Recorded data: Begin

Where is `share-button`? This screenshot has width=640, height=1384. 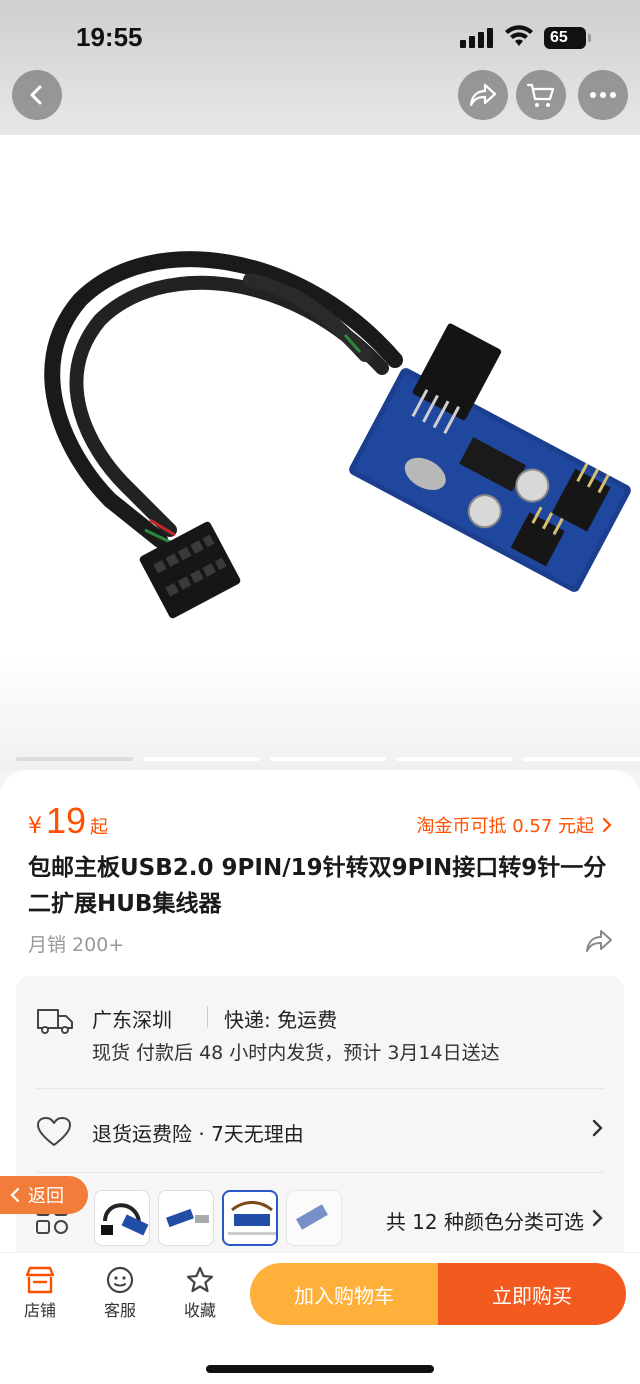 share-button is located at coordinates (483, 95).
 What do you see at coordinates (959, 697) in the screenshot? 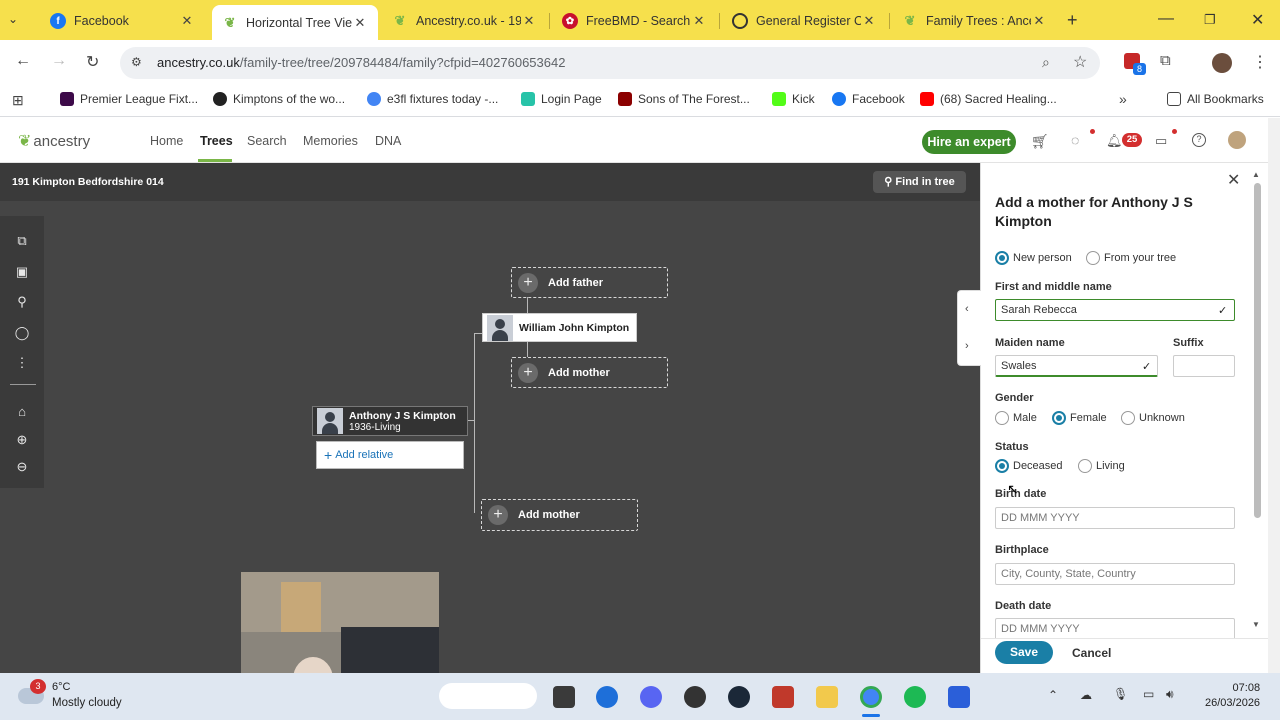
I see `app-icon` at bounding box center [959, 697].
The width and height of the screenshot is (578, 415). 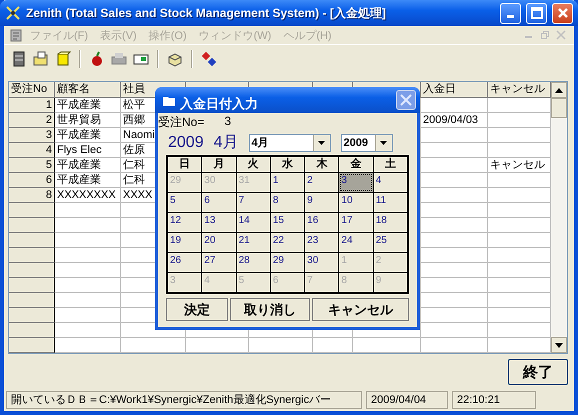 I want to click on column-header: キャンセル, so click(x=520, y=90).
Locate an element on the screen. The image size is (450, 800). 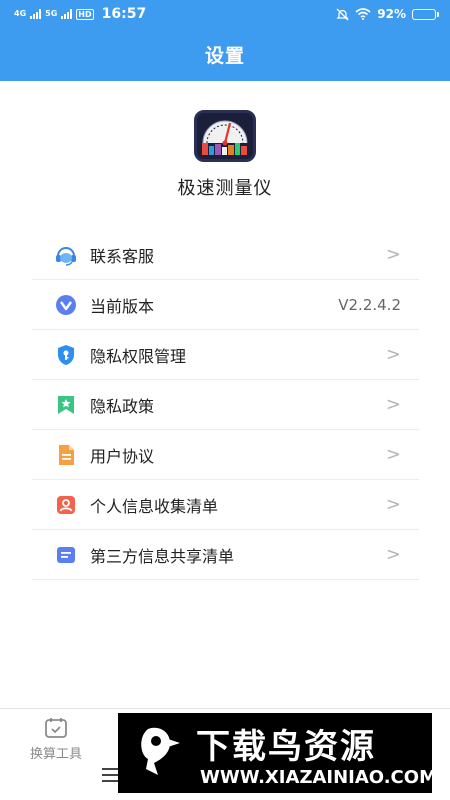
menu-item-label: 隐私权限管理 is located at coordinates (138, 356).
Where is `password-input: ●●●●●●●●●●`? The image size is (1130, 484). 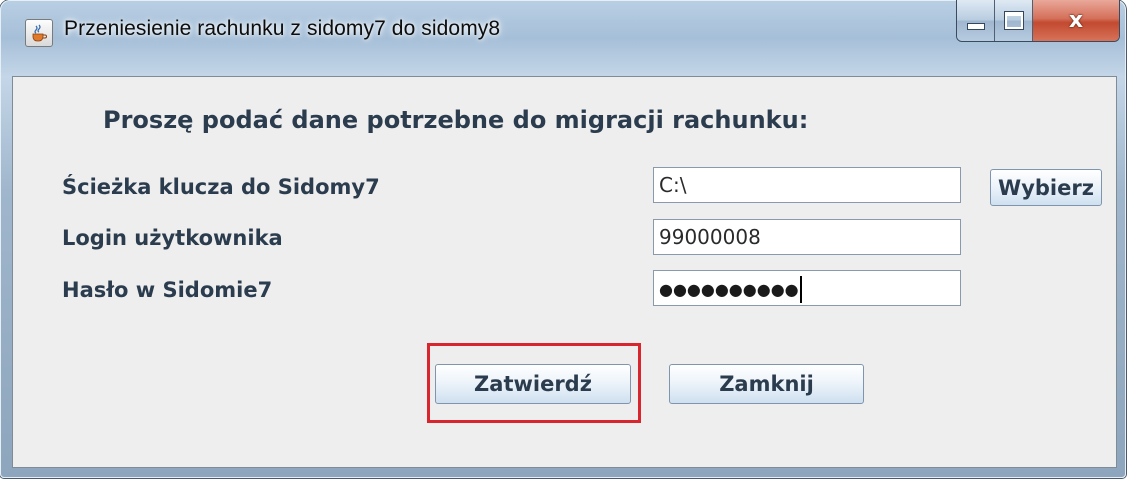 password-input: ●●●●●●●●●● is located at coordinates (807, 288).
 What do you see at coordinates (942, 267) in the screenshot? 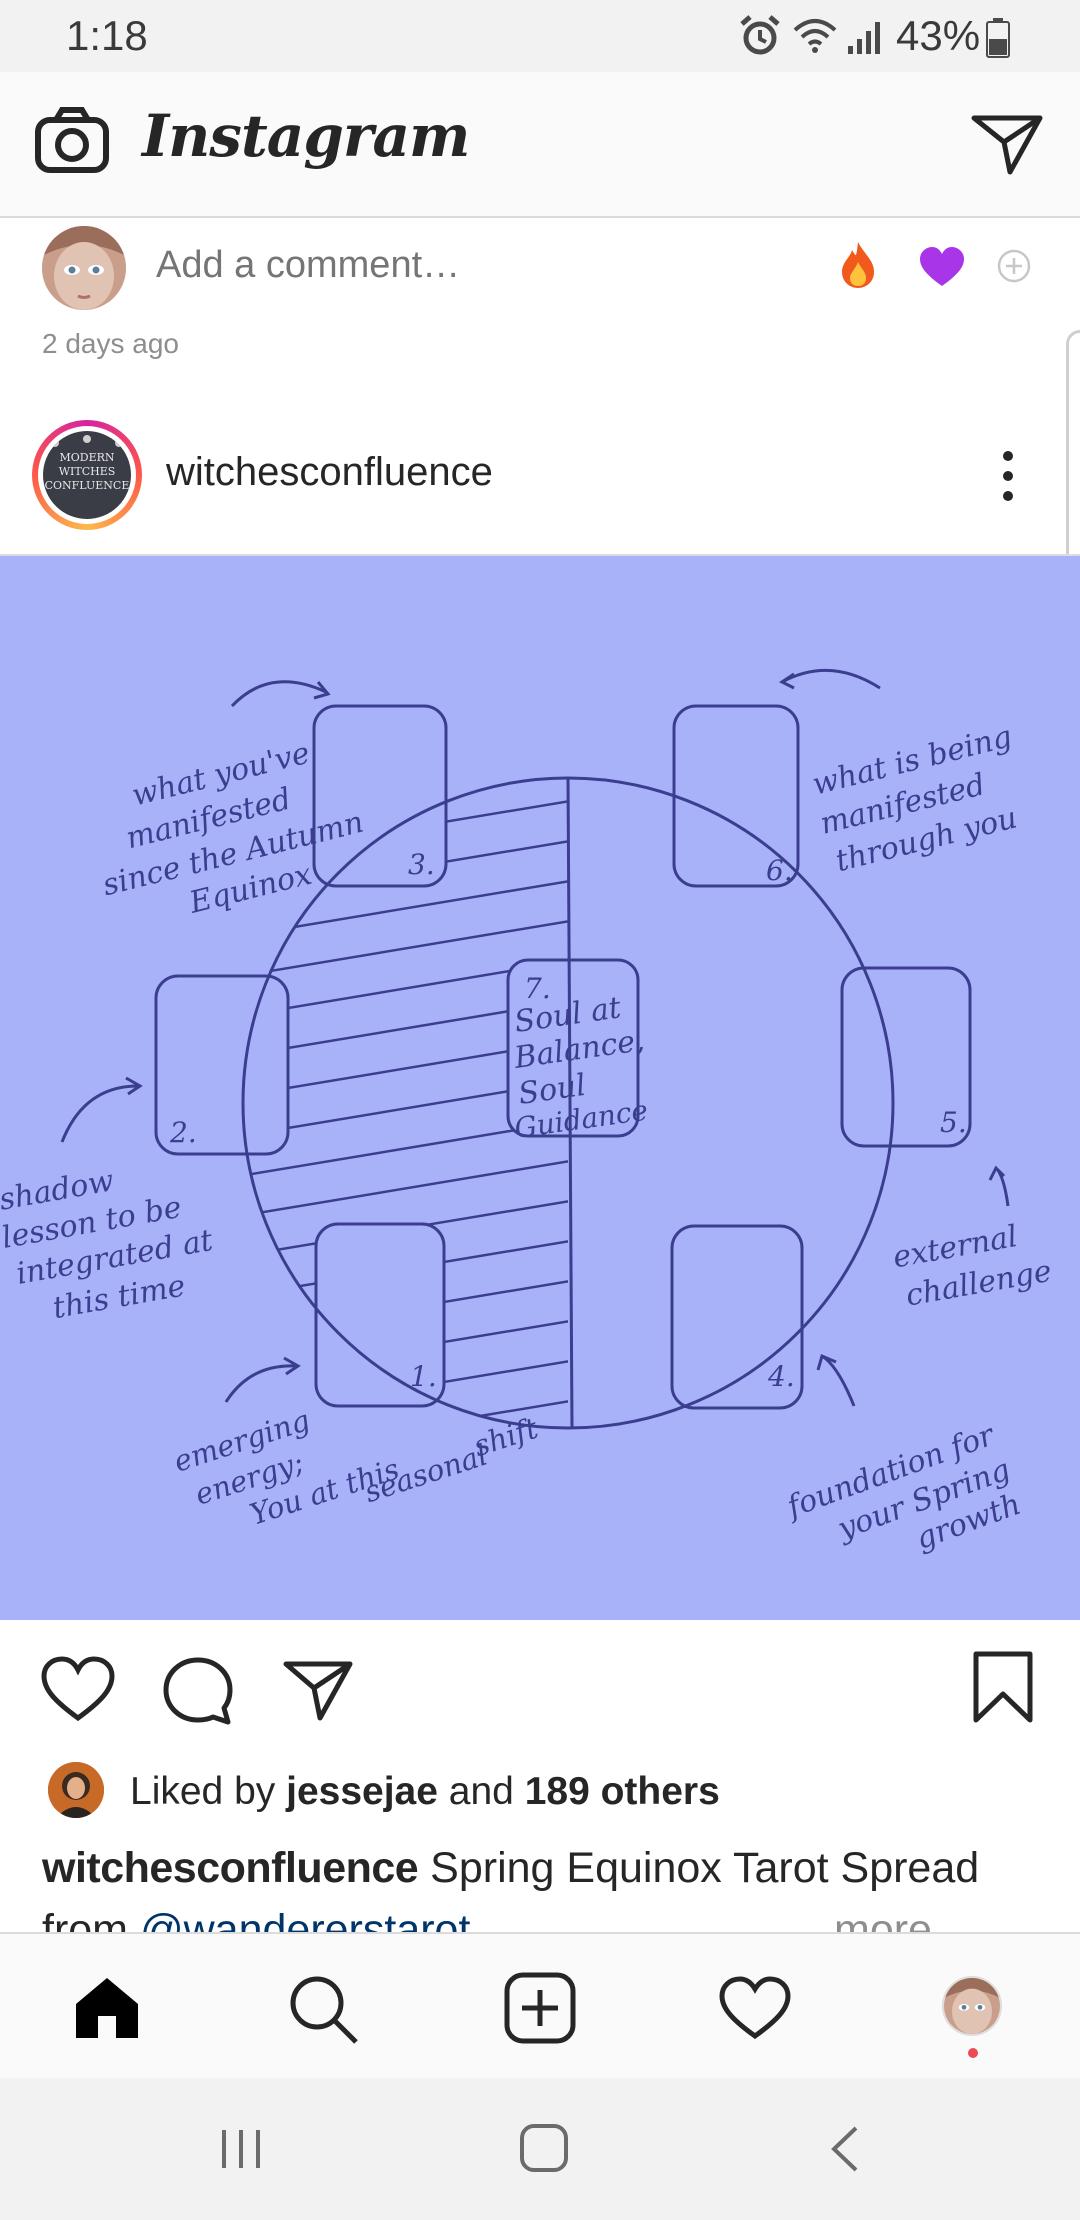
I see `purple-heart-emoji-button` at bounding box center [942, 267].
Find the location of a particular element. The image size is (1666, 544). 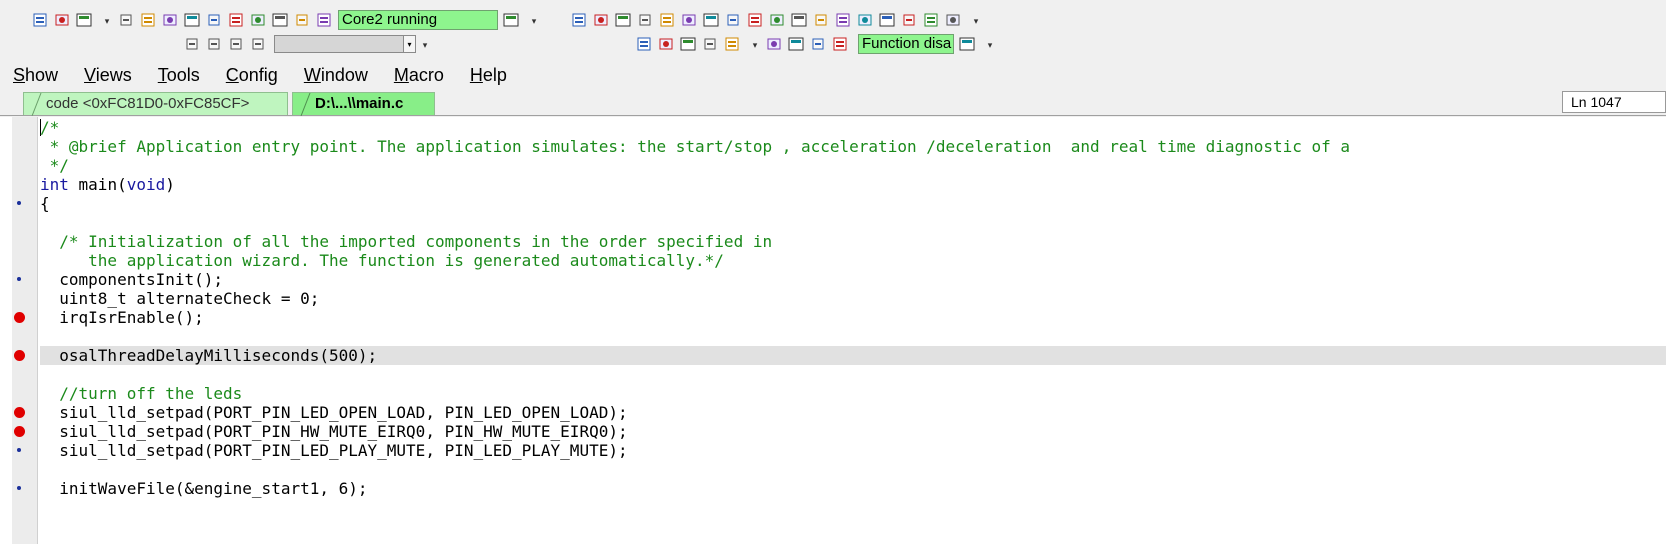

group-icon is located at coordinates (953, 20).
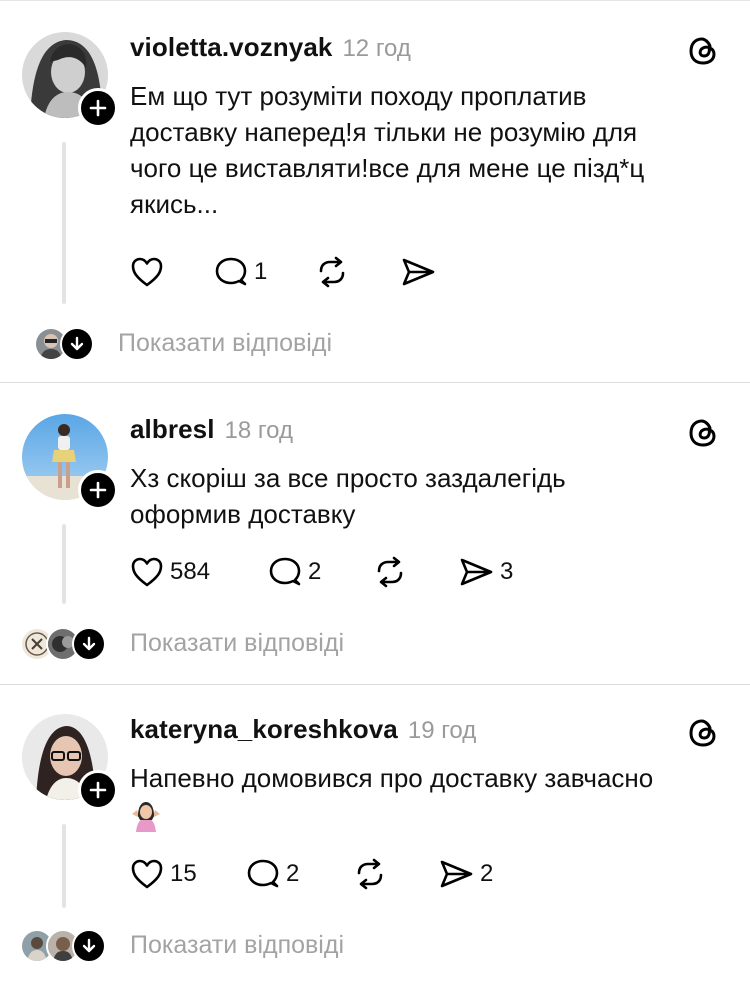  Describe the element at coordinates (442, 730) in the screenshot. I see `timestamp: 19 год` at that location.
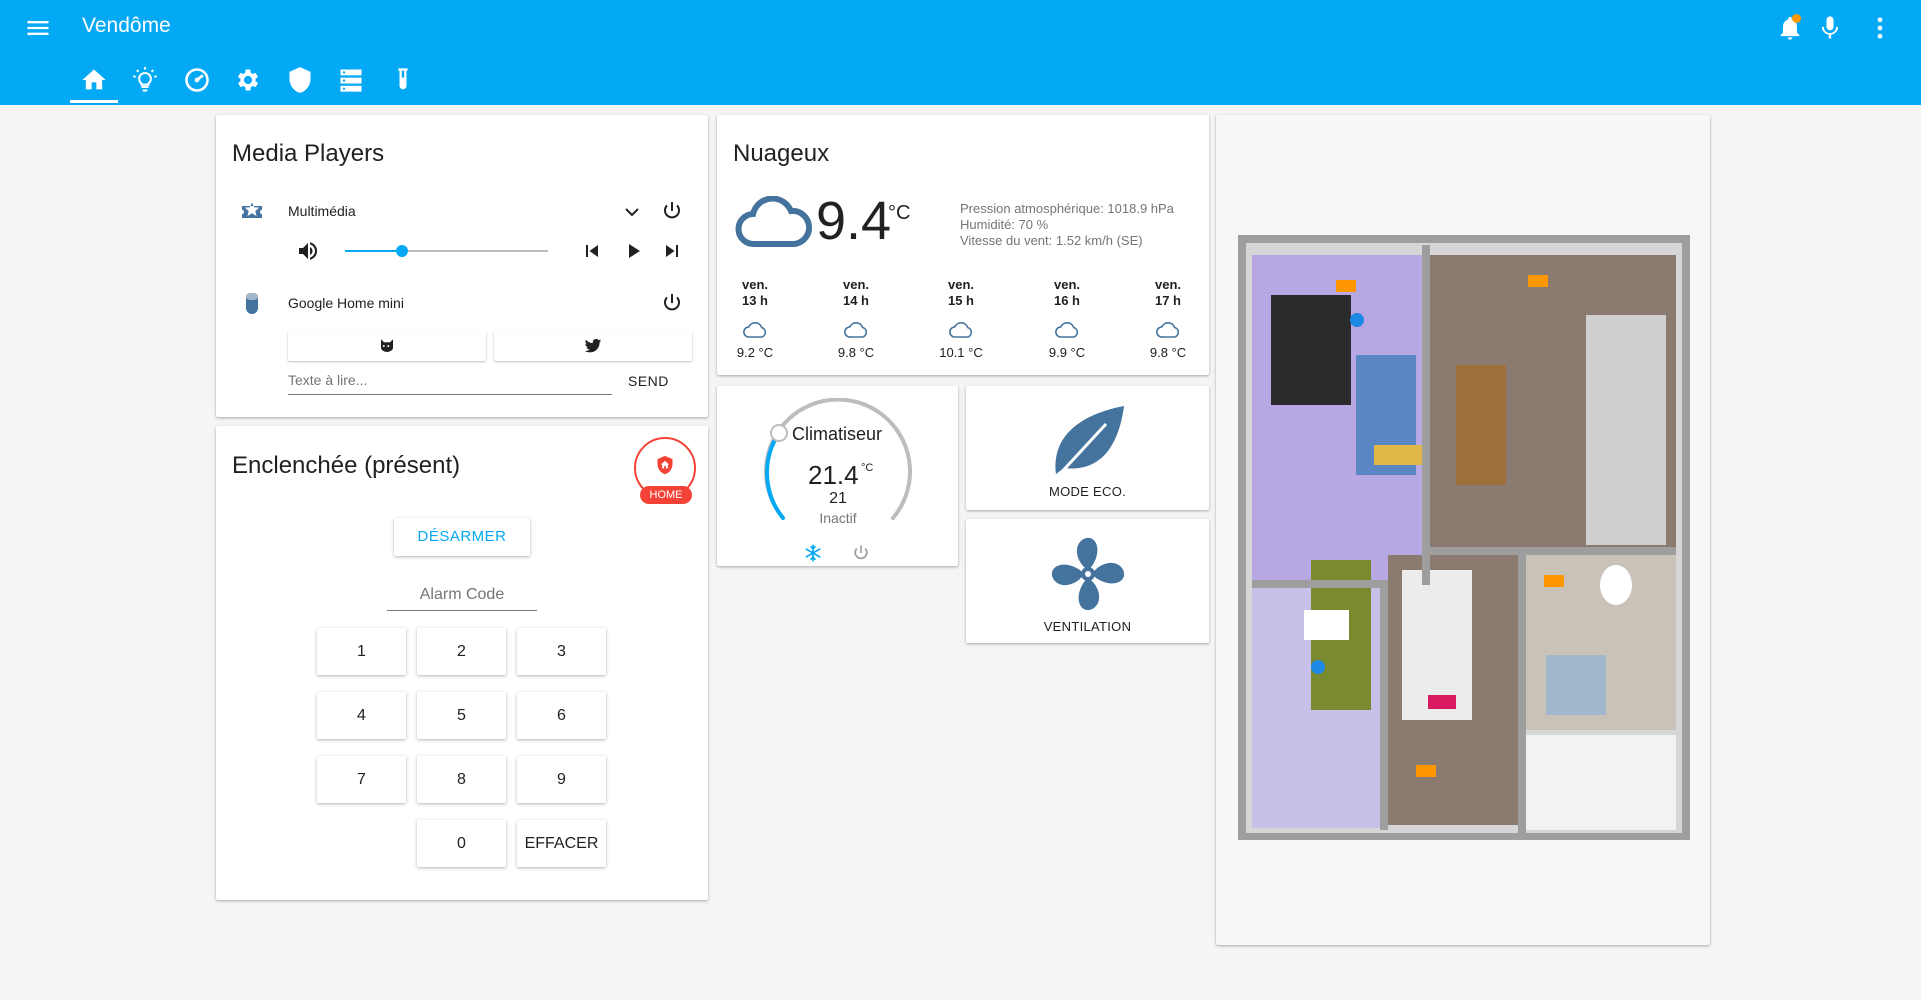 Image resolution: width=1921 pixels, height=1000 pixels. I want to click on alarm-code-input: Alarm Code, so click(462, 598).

Recorded data: End

> Work instruction
Format as a numbered list the lines of the entries from the line containing "Find the location" through the end of the entries, both ends included, omitting blank lines and leaving the pictures out of the answer.

> Exercise answer
1. Find the location of a particular element. The image size is (1666, 544). 
2. group-icon is located at coordinates (953, 20).
3.   Describe the element at coordinates (442, 730) in the screenshot. I see `timestamp: 19 год` at that location.
4.  Image resolution: width=1921 pixels, height=1000 pixels. I want to click on alarm-code-input: Alarm Code, so click(462, 598).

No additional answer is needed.